Indiana University Health Arnett Hospital, a full-service acute care hospital and a multispecialty outpatient clinic, faced poor statistics because the number of no-show patients (those who don’t show up for their scheduled appointments) rose dramatically to 30%. This was primarily because clinic schedules were driven by the individual preferences of the medical staff, which led to increased variations in scheduling rules.
To eliminate the problem, the client wanted to develop a scheduling methodology that would benefit this outpatient clinic, doctors, and patients. Contractors from Texas A&M University were asked to make a predictive scheduling system to optimize doctors’ schedules and decrease the number of no-shows. They also aimed to:
- Increase physician efficiency.
- Increase facility utilization.
- Keep down physician overtime.
- Decrease waiting time for patients.
To address the challenge in appointment scheduling, the contractors developed a discrete-event simulation model using AnyLogic software. The model simulated the patients’ appointment process and further checkup. To better represent patient flow in the model, they were attributed to one of five groups:
- Patients requesting same-day appointments
- New patients of high priority
- Re-check of high priority
- New patients of low priority
- Re-check of low priority.
High priority patients had insurance, as opposed to those of low priority.
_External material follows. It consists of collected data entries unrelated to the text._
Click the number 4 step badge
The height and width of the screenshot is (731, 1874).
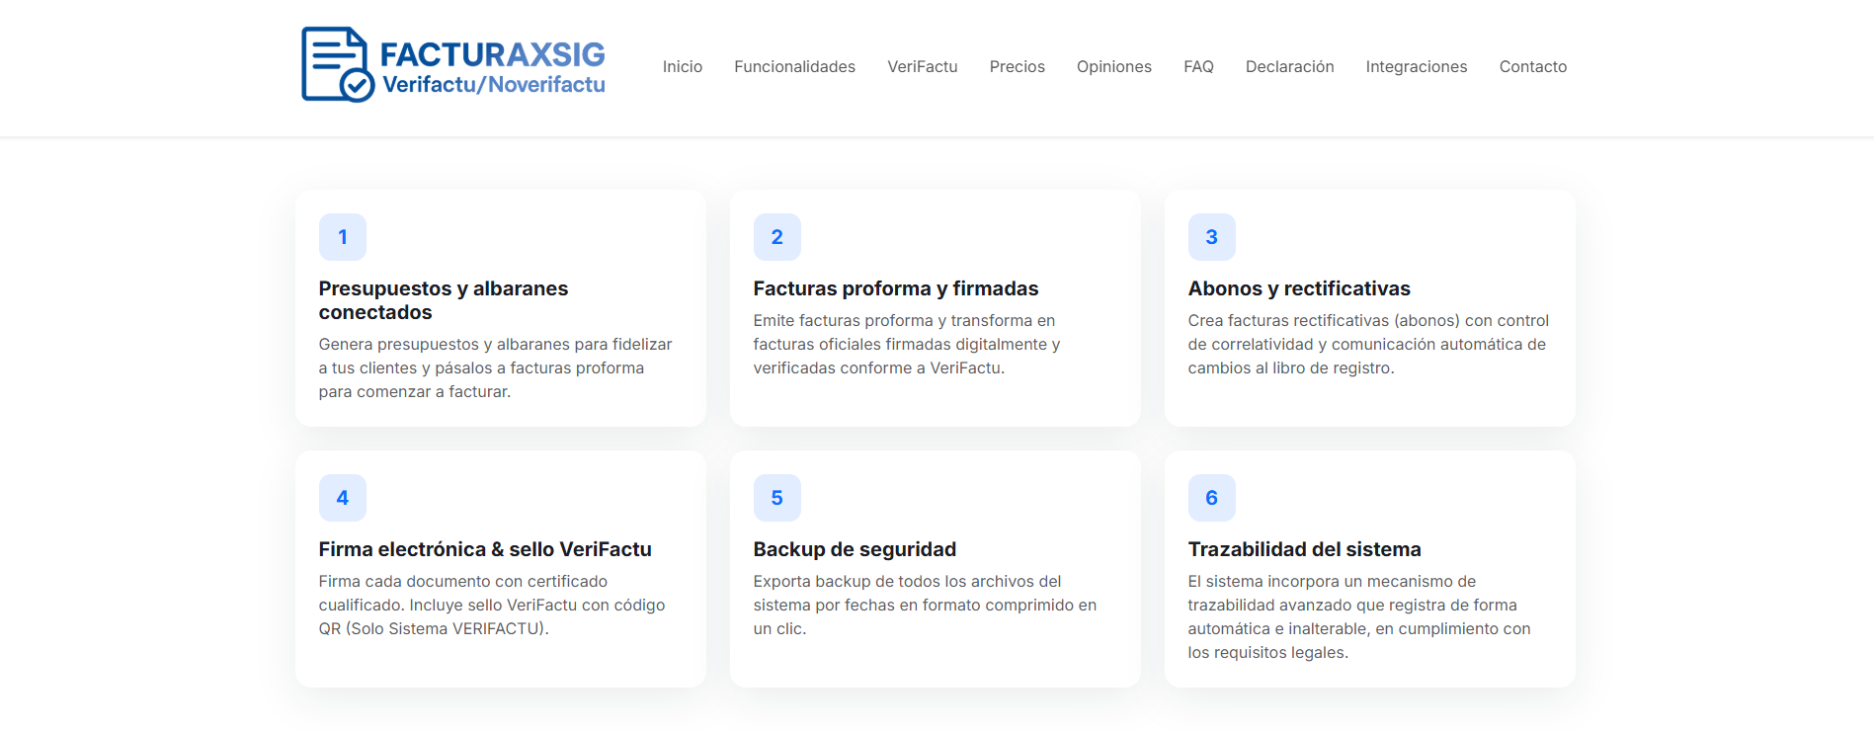pos(342,498)
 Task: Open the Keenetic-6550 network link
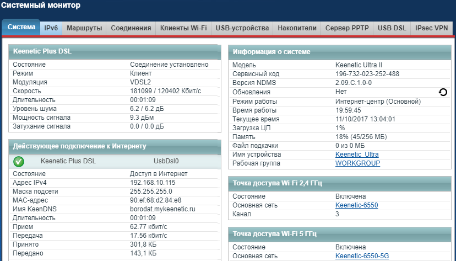tap(356, 205)
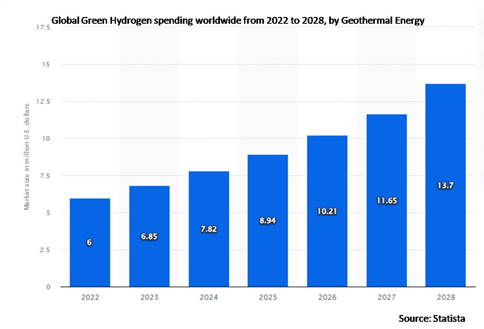
Task: Open the Source: Statista text
Action: click(x=432, y=318)
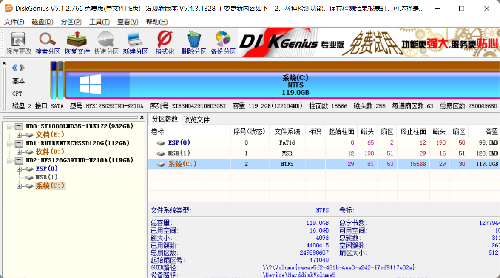Select the 新建分区 new partition tool
Image resolution: width=500 pixels, height=278 pixels.
point(135,43)
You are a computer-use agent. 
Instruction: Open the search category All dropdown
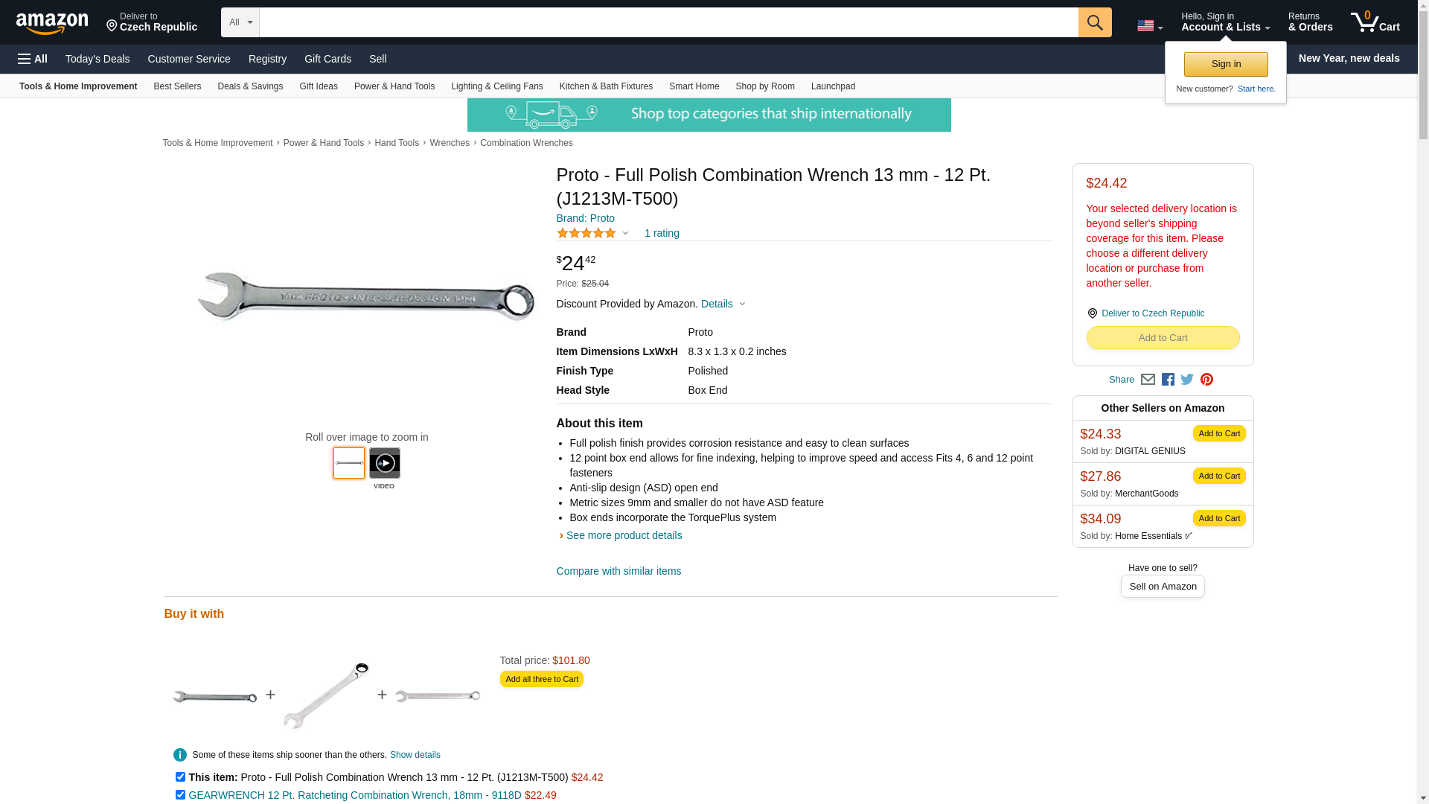240,22
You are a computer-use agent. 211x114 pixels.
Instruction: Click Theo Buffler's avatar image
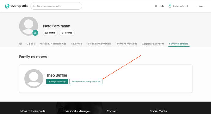[x=34, y=78]
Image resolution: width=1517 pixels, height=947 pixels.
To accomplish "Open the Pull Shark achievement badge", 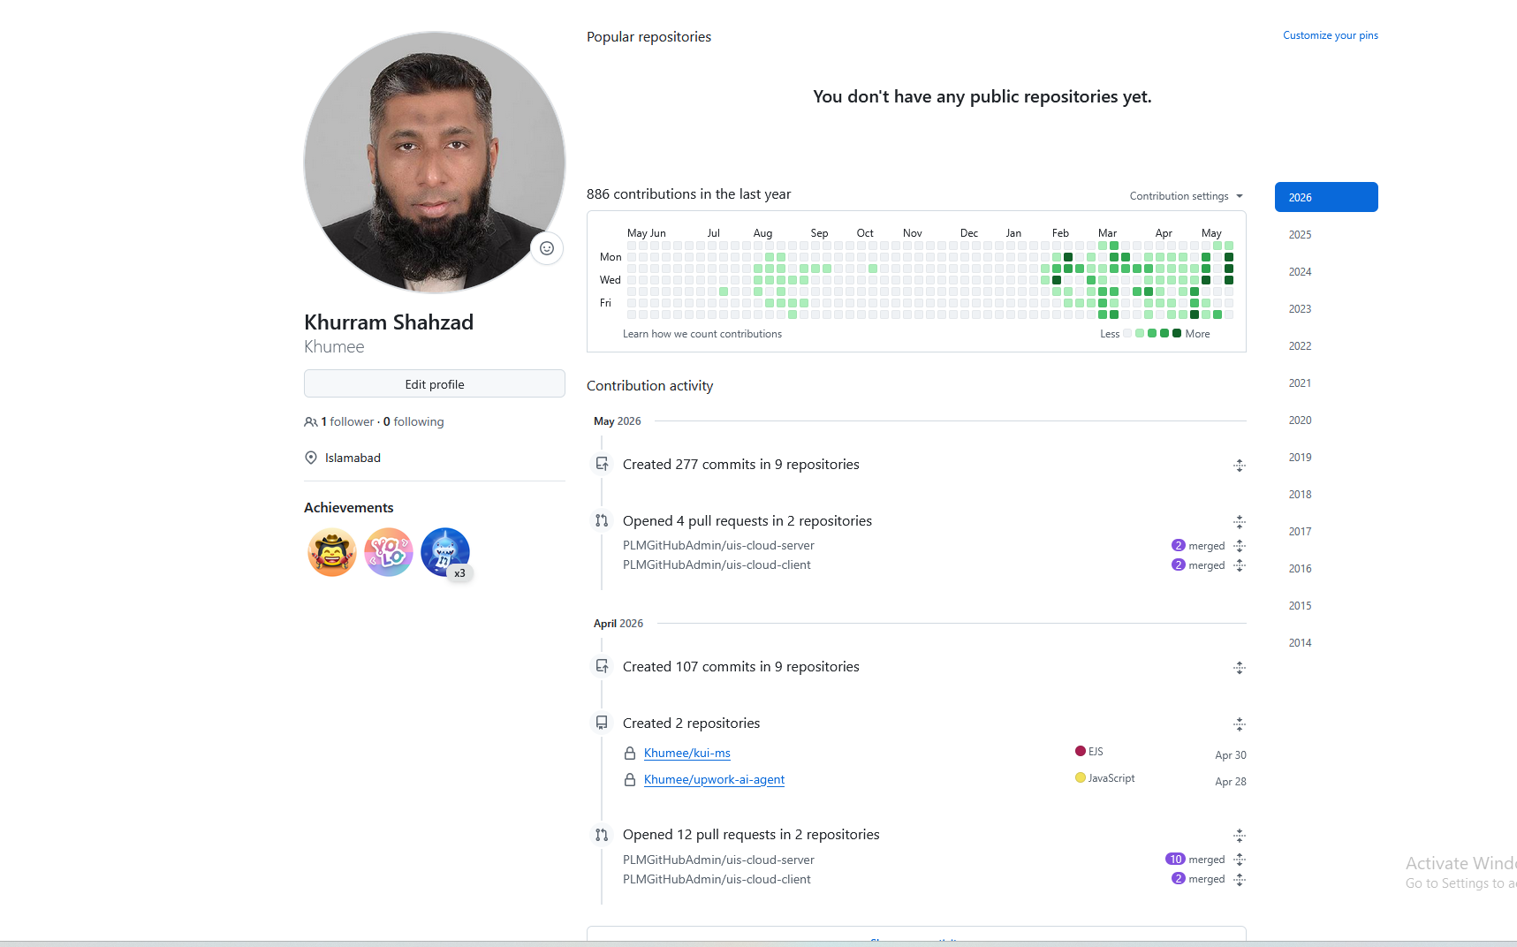I will (x=445, y=552).
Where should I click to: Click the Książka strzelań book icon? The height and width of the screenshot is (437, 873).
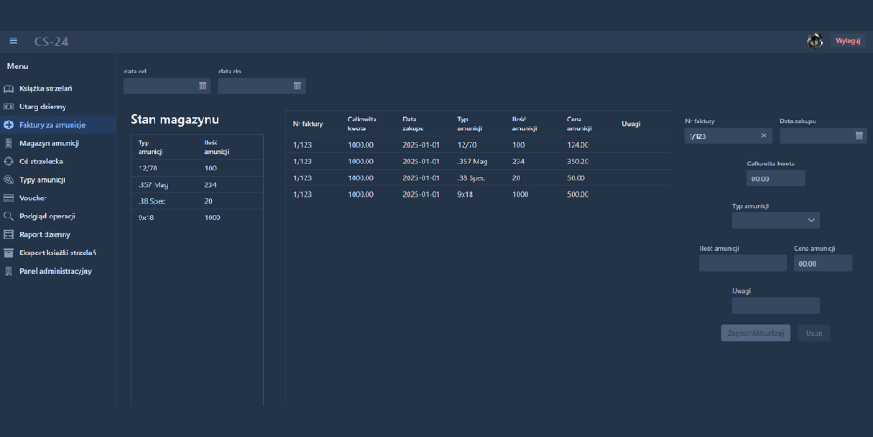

The interface showed how patients mix, depending on treatment time for patient types (it is assumed that new patients have a longer appointment time than re-check patients) and seasonal factors. The model’s input screen was used to insert the following parameters:
- Number of appointment requests per hour the outpatient clinic can have at each day stage.
- No-show rate.
- Doctors’ working schedule including time of availability and number of patients they were able to help per day. It was also possible to limit the number of sick and new patients a doctor could see each day.
- Sick patients’ field showing the share of patients diverted to a different doctor or nurse.
The user could change these capacity parameters to see what changes would help optimize working time for physicians and waiting time for patients. The discrete-event model showed the following sequence of operations:
- The appearing patients are divided into the five groups. Same-day sick patients are treated in the same day, while others schedule their time of visit and wait at home.
- When they need to arrive at the clinic on the day of the appointment, the model calculates the no-show rate based on probability specified by the input data.
- If the patients come, they are seen by doctors or nurses, and after that they leave the hospital.
The output screen showed the patient flow simulation model results and performance measures for a simulation run. Data included:
- Number of treated patients for patient visit type.
- Number of no-show patients for patient visit type.
- Appointment lead time for patient visit type.
- Proportions of discharged patients per doctor, nurse, or peer/urgent care.
- Maximum daily clinic capacity.
The model also helped doctors test different theories about their working schedules. They could adjust the schedule in the patient flow simulation model and see how utilization and overtime changed.
Why Create Patient Flow Simulation Model in AnyLogic?
The developers chose AnyLogic for several reasons. First, the AnyLogic software allowed them to easily capture discrete-event metrics, such as utilization rates, time patients are in the outpatient clinic, and wait time.
With AnyLogic, it would be possible to expand the primarily discrete-event model using agent-based and system-dynamic approaches. In addition, AnyLogic’s capabilities for creating user-friendly and engaging interfaces made it easy for other users to experiment with the patient flow simulation model and change the input parameters without additional training.
The AnyLogic patient flow simulation model offered various ways to improve the outpatient clinic’s operational efficiency and patient satisfaction. The patient flow simulation model did not require special skills to use and provided detailed output statistics that included:
- Staff time utilization and overtime amount.
- Patient distribution among medical staff.
- Patient waiting time, and more.
The obtained data allowed users to see how the schedule affected the clinic’s work processes and provided insight for improving patient flow at the outpatient clinic and choosing better staff management policies.
AnyLogic presented a method to test theories before implementing them in the clinic and gave different forecasts. In addition, the discrete-event model could be expanded with other simulation approaches if needed. This feature made the model more adjustable to design a predictive appointment scheduling system in other outpatient clinics with similar settings.